Python Parallel Processing Multiple Zipped JSON Files Into Pandas DataFrame

In this short guide, we'll explore how to read multiple JSON files from archive and load them into Pandas DataFrame.

Similar use case for CSV files is shown here: Parallel Processing Zip Archive CSV Files With Python and Pandas

The full code and the explanation:

from multiprocessing import Pool
from zipfile import ZipFile

import pandas as pd

import tarfile

    
def process_archive(json_file):
    try:
        df_temp = pd.read_json(zip_file.open(json_file), lines=True)
        df_temp.to_csv('data/all_filses.csv', mode='a', header=False)
    except:
        print(json_file + '\n')
    
    
zip_file = 'data/41.zip'
    
try:    
    zip_file = ZipFile(zip_file)
    zip_files = {text_file.filename    for text_file in zip_file.infolist()       if text_file.filename.endswith('.json')}
except:
    zip_file = tarfile.open(zip_file, "r:gz")
    zip_files = {text_file.filename    for text_file in zip_file.getmembers()       if text_file.filename.endswith('.json')}


p = Pool(6)
p.map(process_archive, zip_files)

In this example we are defining 6 parallel processes:

p = Pool(6)
p.map(process_archive, zip_files)

which are going to work with method:

def process_archive(json_file):
    try:
        df_temp = pd.read_json(zip_file.open(json_file), lines=True)
        df_temp.to_csv('data/all_filses.csv', mode='a', header=False)
    except:
        print(json_file + '\n')

The method read JSON lines and writes them to the output file: 'data/all_filses.csv'. In case of higher parallelisation errors might be raised.

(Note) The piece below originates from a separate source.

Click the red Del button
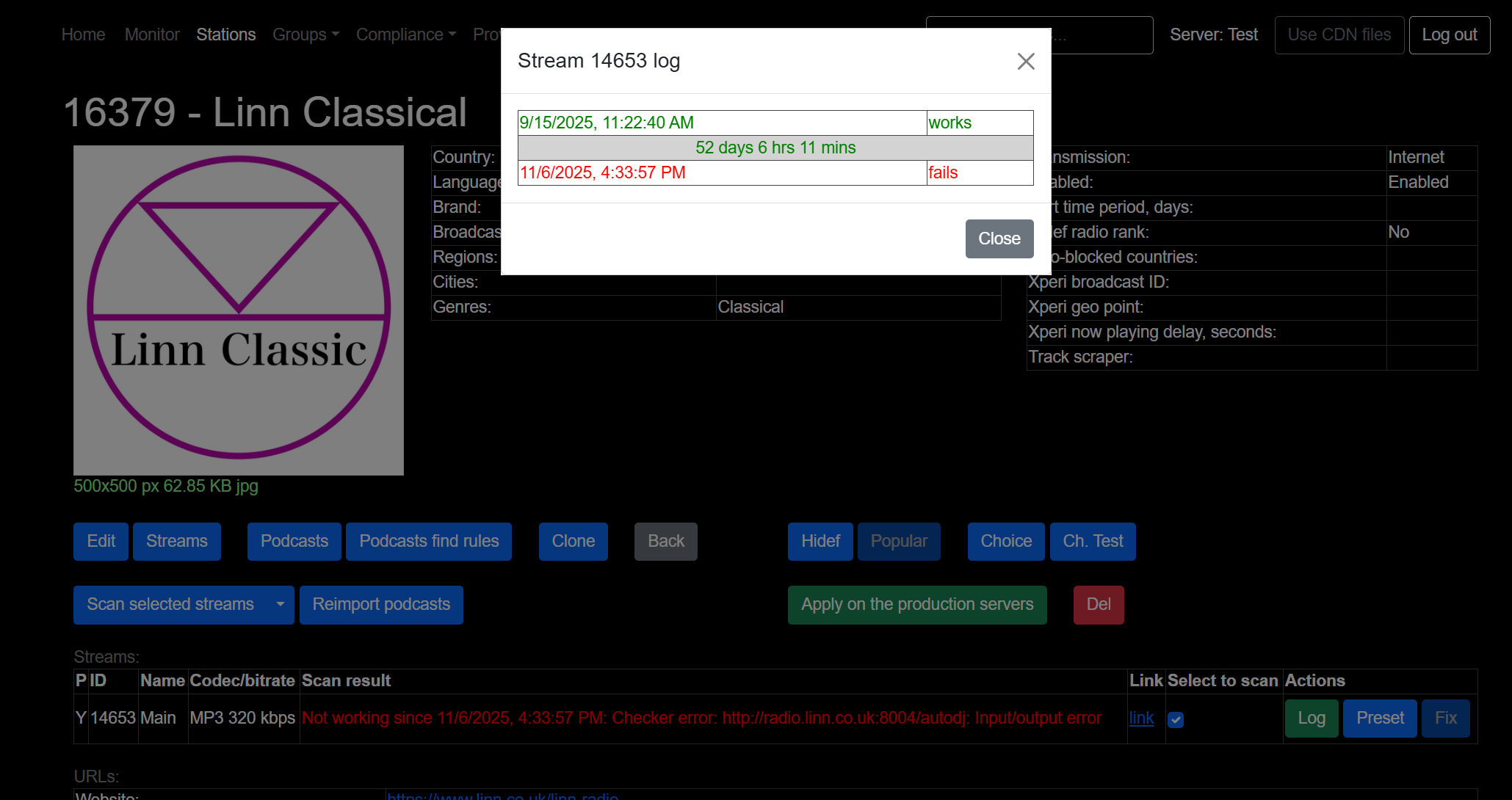tap(1098, 604)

Reading the zip or tar.gz files is done by:

try:    
    zip_file = ZipFile(zip_file)
    zip_files = {text_file.filename    for text_file in zip_file.infolist()       if text_file.filename.endswith('.json')}
except:
    zip_file = tarfile.open(zip_file, "r:gz")
    zip_files = {text_file.filename    for text_file in zip_file.getmembers()       if text_file.filename.endswith('.json')}

Note that only .json files will be processed from the archive.